• [TASK PROMPT]: Swap "screenshot" for "image" in the lines from the one containing "You are a computer-use" through the one containing "Action: point(492,337)", both included. Return only those lines, with everything else left unchanged.
** start of DATA ENTRIES **
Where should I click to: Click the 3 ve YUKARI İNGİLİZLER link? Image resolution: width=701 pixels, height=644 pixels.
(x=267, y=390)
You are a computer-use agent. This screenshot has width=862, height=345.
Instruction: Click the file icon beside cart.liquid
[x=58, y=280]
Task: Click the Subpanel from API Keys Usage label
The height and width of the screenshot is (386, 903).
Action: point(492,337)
** end of DATA ENTRIES **
** start of DATA ENTRIES **
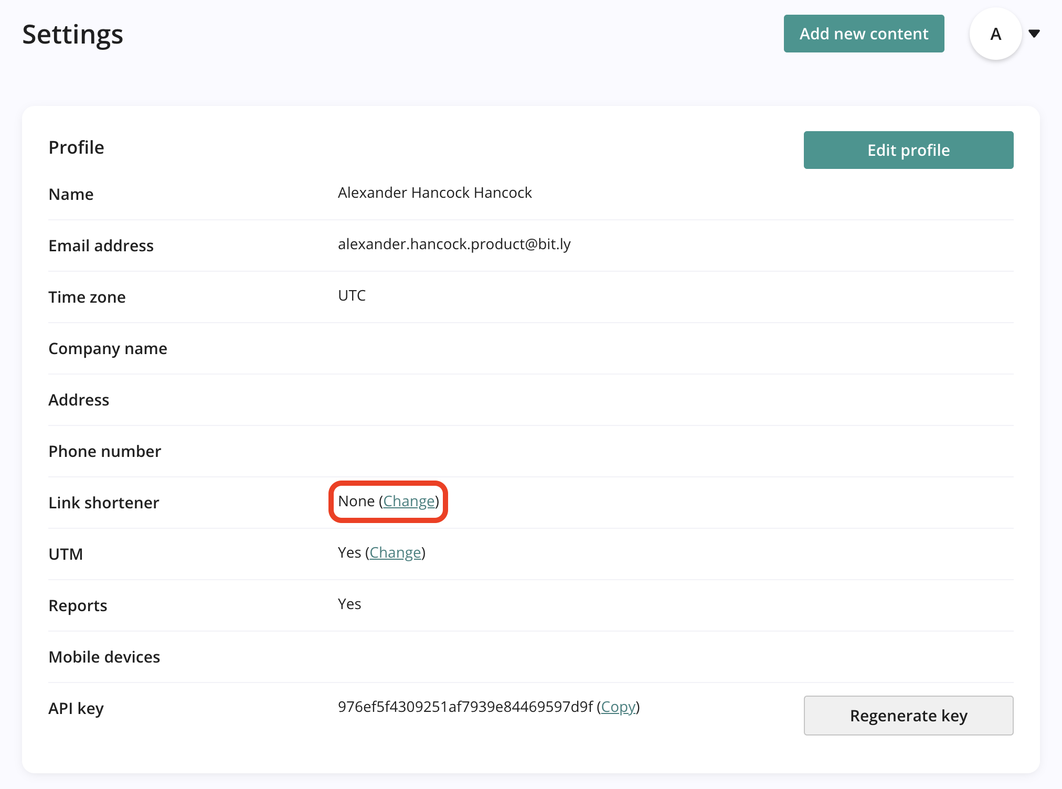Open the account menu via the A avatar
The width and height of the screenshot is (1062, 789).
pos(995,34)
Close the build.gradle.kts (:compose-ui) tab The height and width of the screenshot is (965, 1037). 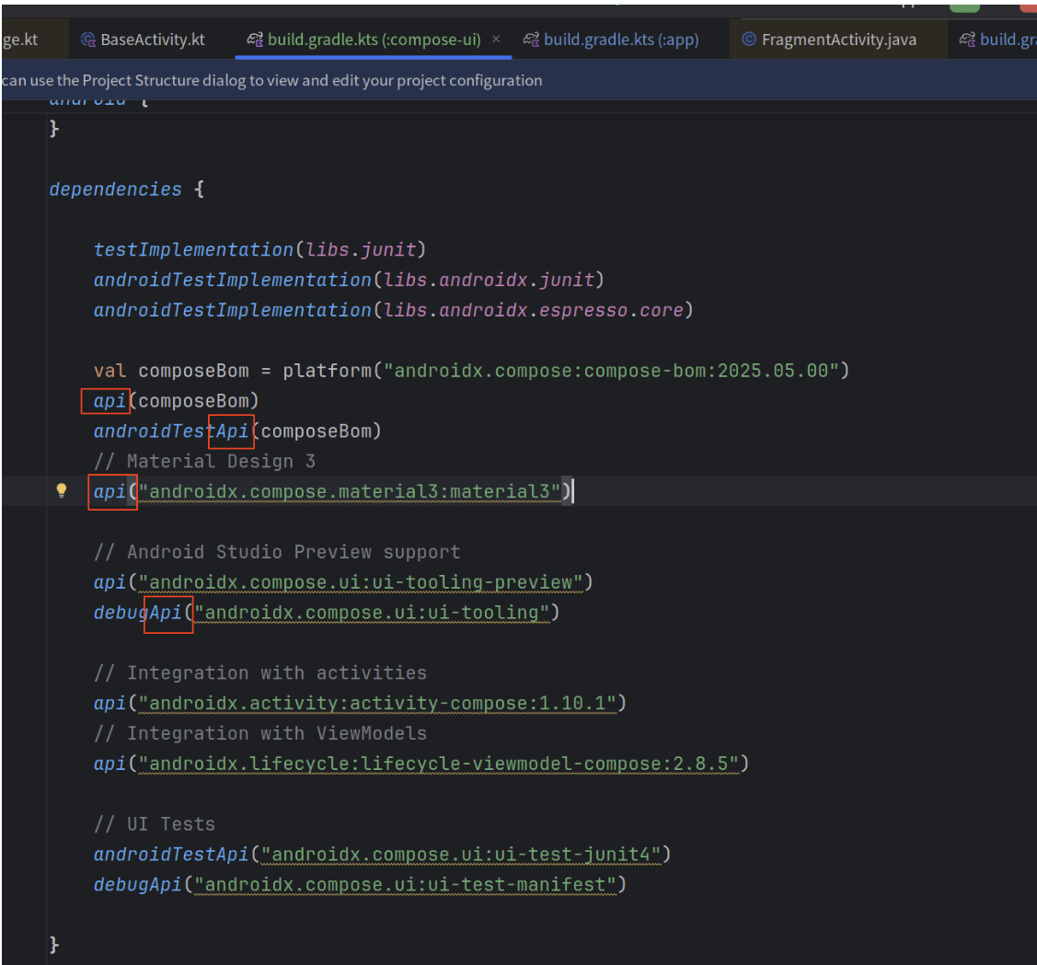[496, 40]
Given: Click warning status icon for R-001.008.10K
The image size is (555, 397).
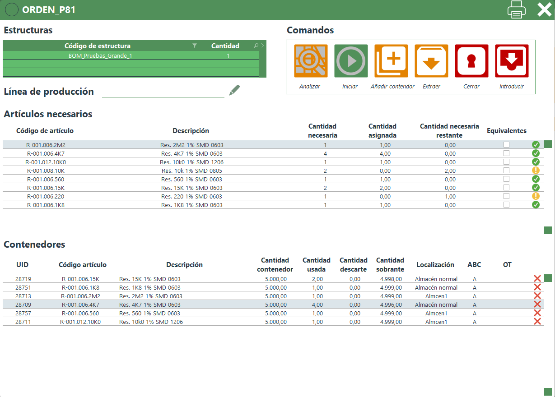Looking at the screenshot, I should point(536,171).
** end of DATA ENTRIES **
** start of DATA ENTRIES **
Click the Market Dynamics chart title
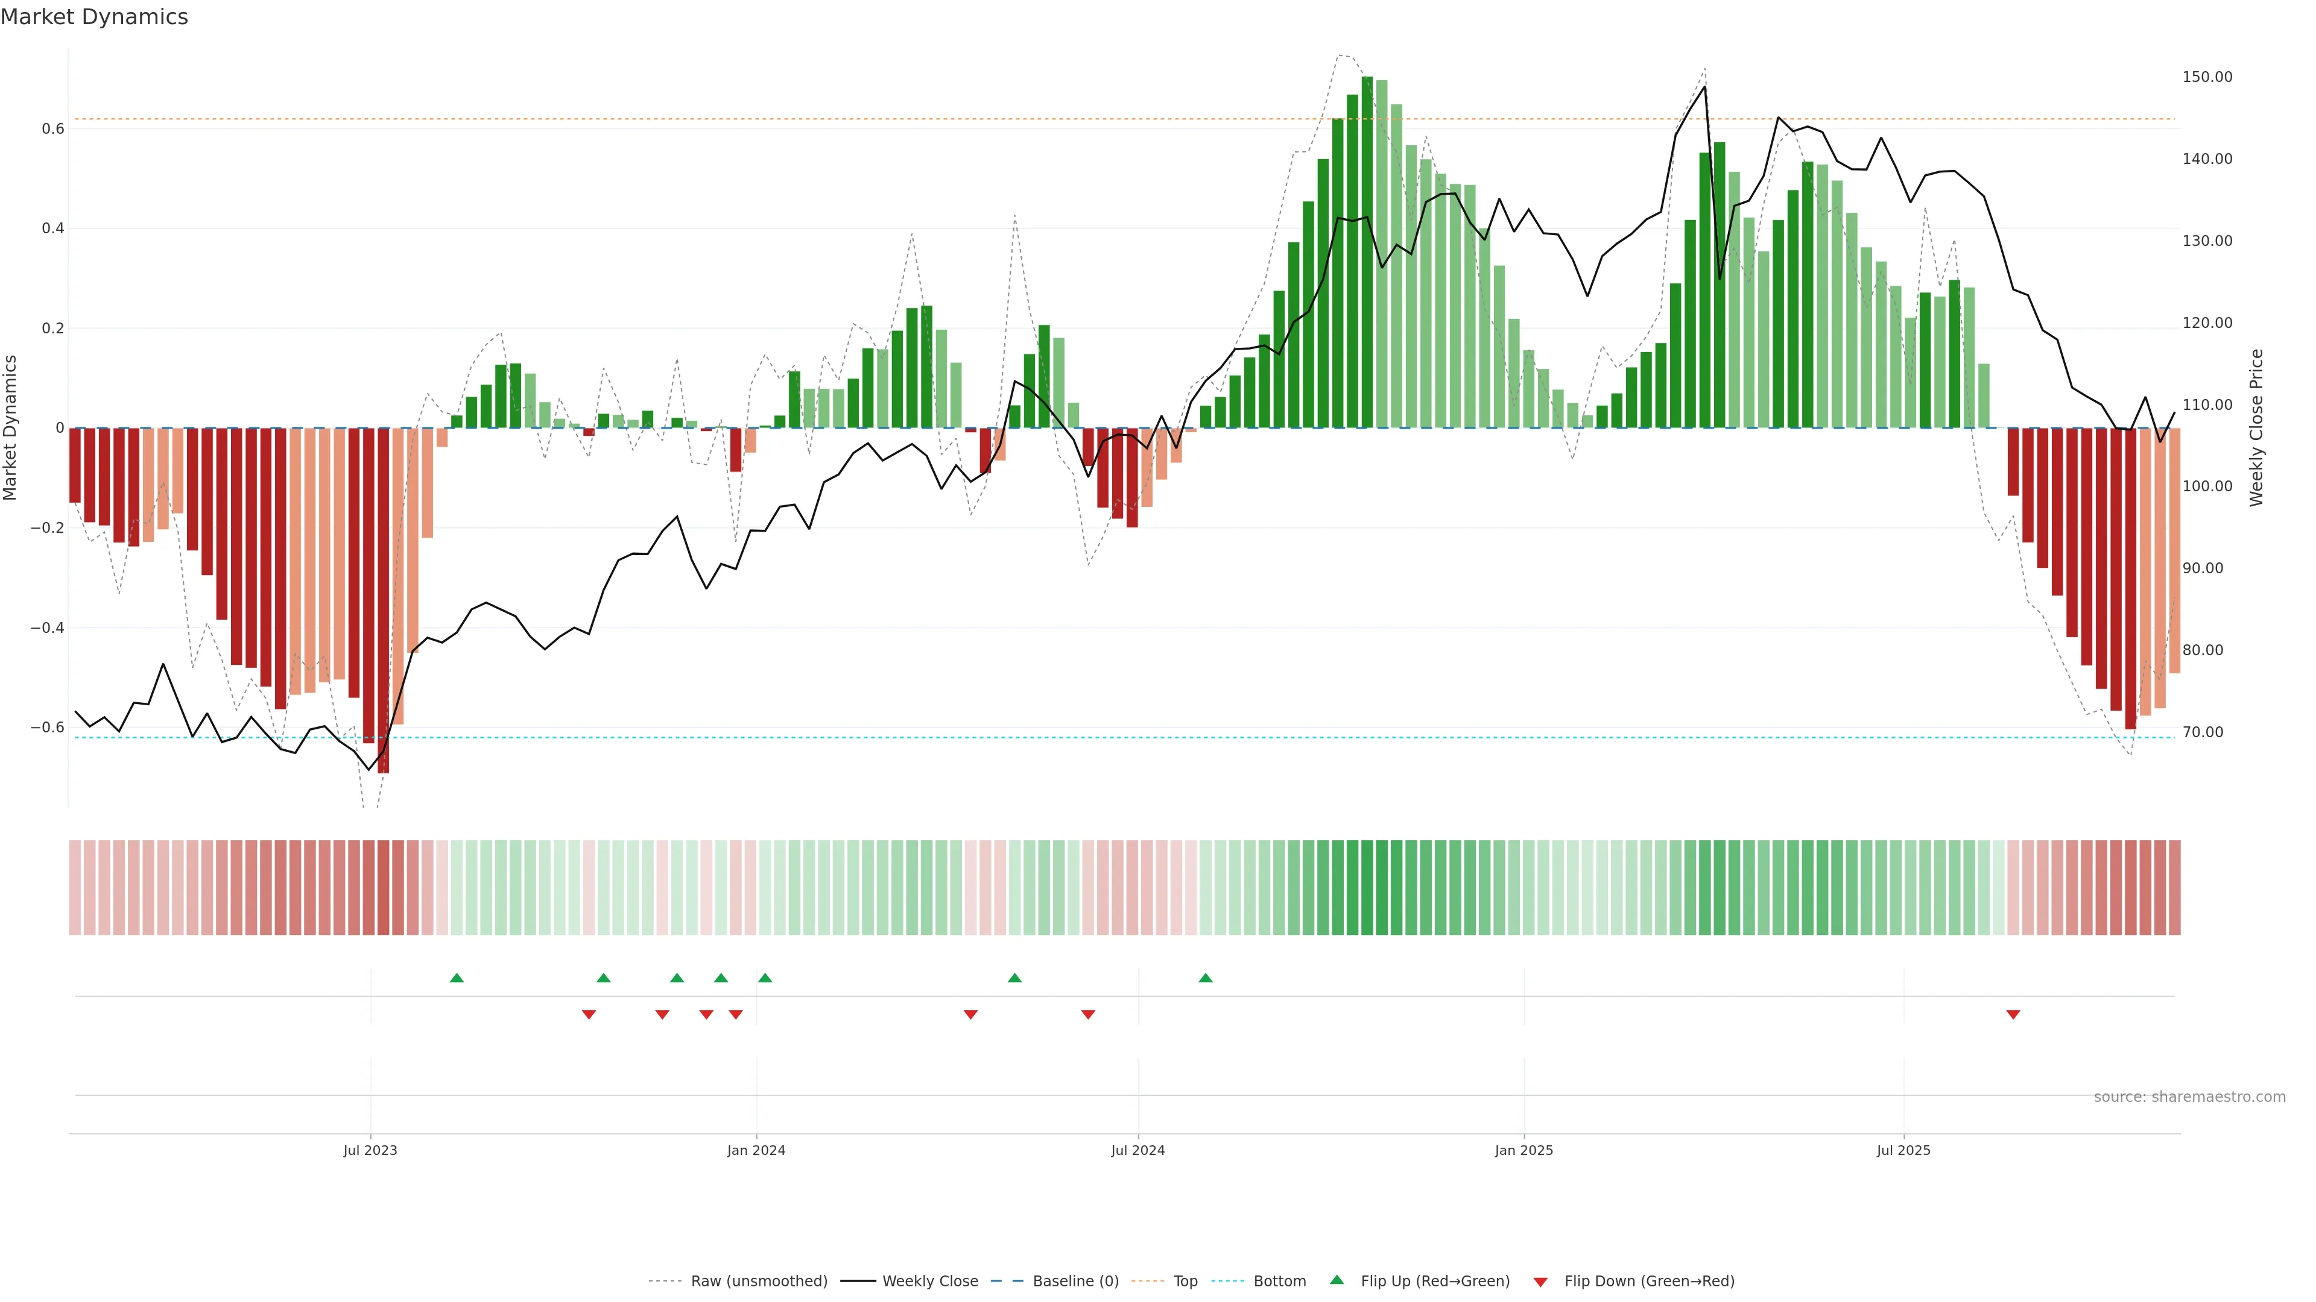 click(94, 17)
** end of DATA ENTRIES **
• [EXERCISE OUTPUT]:
You are a computer-use agent. This image has width=862, height=345.
Instruction: Click the file icon beside cart.liquid
[x=58, y=280]
Task: Click the Subpanel from API Keys Usage label
The height and width of the image is (386, 903).
Action: point(492,337)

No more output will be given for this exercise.